**Fragmento seleccionado**
....................

El lenguaje, herramienta indispensable para el ser humano, está estrechamente ligado a los conceptos de identidad y autodeterminación. Es un verdadero artefacto cultural, resultado de factores contingentes que varían mucho en el espacio geográfico. Pero, ¿cómo se entrelazan estos tres aspectos?

La lengua representa ciertamente nuestro principal canal de comunicación, pero en realidad es mucho más que eso. A través de las palabras damos forma a nuestros pensamientos, y de hecho puede decirse que cuantas más palabras conozcamos, mejor podremos dar voz a nuestras emociones. Este concepto lo expresa muy bien Orwell en su famosa novela distópica 1984. Para mantener a la población, sometida a la estricta vigilancia del “Gran Hermano”, bajo su control, el Estado promulga una reforma lingüística progresiva que prevé una lenta reducción del vocabulario: se pierden así los matices de significado y se retrocede en la capacidad de procesar y comprender las emociones complejas, hasta el punto de no recordar siquiera su existencia.

....................

**Tus tareas**
1. Indica si cada afirmación coincide con el fragmento y cita las palabras exactas que lo deciden. (a) El lenguaje es resultado de factores que cambian mucho según el espacio geográfico. (b) En la novela 1984, el Estado amplía poco a poco el vocabulario de la población. (c) La lengua no es más que un canal de comunicación.
2. Según el fragmento, ¿bajo la vigilancia de quién está la población en la novela de Orwell?

**Datos mostrados**
....................

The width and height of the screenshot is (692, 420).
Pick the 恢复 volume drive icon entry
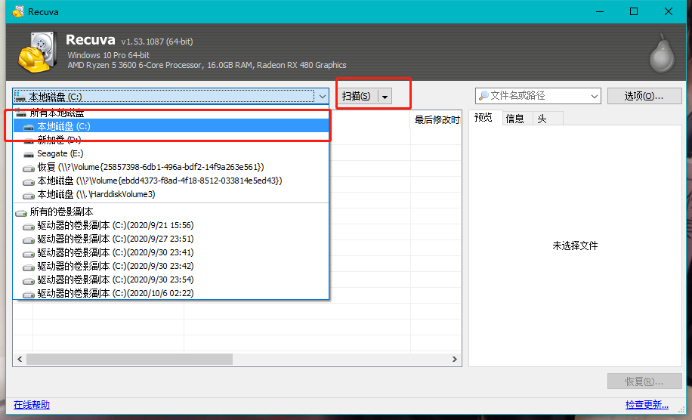point(29,168)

....................

**Respuestas**
1.
(a) Sí: «resultado de factores contingentes que varían mucho en el espacio geográfico».
(b) No: «prevé una lenta reducción del vocabulario».
(c) No: «pero en realidad es mucho más que eso».

2. Bajo la estricta vigilancia del “Gran Hermano”.